Mycophenolate mofetil Mycophenolate mofetil has a similar effect on the gastrointestinal system, though many report that the symptoms are milder with mycophenolate as compared with azathioprine. Additionally, some complain of headaches with mycophenolate, particularly in the beginning; these tend to wane with ongoing use. Generally, mycophenolate seems to be quite robust in its ability to keep individuals in remission, and, what’s more, while lymphoma may be a risk of this medication, there have been no cases reported in NMOSD patients while on this medication, so the risk is likely low. Mycophenolate is also contraindicated in pregnancy, so, again, planning is imperative. It is also an FDA Category D (one should not take this drug during pregnancy unless it’s lifesaving), and carries a 45% chance of miscarriage. Of those that do not miscarry, 22% have congenital defects, mostly in the face (mouth, ears).

Rituximab is an intravascular infusion which works differently from the other two agents listed above. Rather than being a broad immunosuppressant, rituximab completely depletes one particular type of white blood cell called B-cells, which has downstream effects on the rest of the immune system. Though protocols are slightly different, in general, it is given two times twice a year (4 infusions total) and is given in an outpatient infusion center.

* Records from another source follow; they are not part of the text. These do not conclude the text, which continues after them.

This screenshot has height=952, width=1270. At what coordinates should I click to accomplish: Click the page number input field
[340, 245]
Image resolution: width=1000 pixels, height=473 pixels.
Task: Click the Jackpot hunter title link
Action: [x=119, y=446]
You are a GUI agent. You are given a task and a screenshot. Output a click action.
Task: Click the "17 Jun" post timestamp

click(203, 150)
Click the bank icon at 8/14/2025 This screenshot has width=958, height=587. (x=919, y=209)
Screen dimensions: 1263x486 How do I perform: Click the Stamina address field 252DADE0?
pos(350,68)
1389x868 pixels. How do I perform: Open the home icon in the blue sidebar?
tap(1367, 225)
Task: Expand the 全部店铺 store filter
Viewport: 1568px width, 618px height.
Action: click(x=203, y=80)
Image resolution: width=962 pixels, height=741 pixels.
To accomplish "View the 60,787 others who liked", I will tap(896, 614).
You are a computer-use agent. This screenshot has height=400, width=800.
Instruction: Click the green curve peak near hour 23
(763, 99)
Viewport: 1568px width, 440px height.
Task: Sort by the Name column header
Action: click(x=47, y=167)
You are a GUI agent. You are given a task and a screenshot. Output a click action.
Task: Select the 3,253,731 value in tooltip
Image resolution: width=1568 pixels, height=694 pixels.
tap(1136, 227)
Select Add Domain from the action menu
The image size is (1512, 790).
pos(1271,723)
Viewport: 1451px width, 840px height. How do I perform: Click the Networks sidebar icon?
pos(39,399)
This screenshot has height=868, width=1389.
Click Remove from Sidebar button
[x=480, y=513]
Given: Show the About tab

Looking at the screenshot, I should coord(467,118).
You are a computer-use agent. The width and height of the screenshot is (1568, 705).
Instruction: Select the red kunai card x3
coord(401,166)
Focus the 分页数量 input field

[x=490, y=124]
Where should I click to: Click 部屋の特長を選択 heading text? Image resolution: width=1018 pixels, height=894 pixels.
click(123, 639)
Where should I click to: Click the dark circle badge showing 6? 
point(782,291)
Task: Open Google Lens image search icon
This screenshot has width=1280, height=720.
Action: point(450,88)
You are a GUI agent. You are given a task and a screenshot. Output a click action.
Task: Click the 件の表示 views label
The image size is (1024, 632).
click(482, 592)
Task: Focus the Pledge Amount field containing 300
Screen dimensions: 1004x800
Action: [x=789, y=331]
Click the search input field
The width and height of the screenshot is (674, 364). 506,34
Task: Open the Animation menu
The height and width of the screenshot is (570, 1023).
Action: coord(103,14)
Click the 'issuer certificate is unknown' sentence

This is because of a 30% risk of an infusion reaction without pre-medication with some cocktail of methylprednisolone, diphenhydramine and perhaps acetaminophen. The medication is quite well-tolerated. There are generally no side effects to the medication. There is no lymphoma risk with this medication. There is a monthly blood test to monitor the B-cell CD20 expression. Rituximab is safer in pregnancy than the other two previously described, (Category C; may be toxic in animals or no human data) — there are no official FDA reports of birth defects in cases of pregnancy with rituximab, but babies are born with no CD20 cells. It does not appear to increase risk of infection in babies as the cells repopulate within 6-18 months. In monkey studies performed by the manufacturer, there was no toxicity on the fetus, and monkey babies were born with no CD20 cells, again with no infection risks. In the largest case series published in February 2011, out of 153 women who became pregnant on rituximab, there were 4 post-natal infections and two congenital abnormalities (1 club foot, 1 heart defect), but these women were also on other immunosuppressant medications during the pregnancy, including azathioprine and mycophenolate. They concluded that rituximab does not increase the risk of congenital malformations above the natural rate of 1-2%. Planned pregnancy is still recommended.

Low-dose prednisone is used as well, more often in other parts of the world. As noted above, some clinicians also use it in combination with azathioprine for those who continue to relapse on azathioprine alone. Its use is oftentimes not favored in the US for maintenance therapy due to the potential complications associated with long-term steroid use, including diabetes, osteoporosis, weight gain, mood instability, hypertension, skin changes, etc.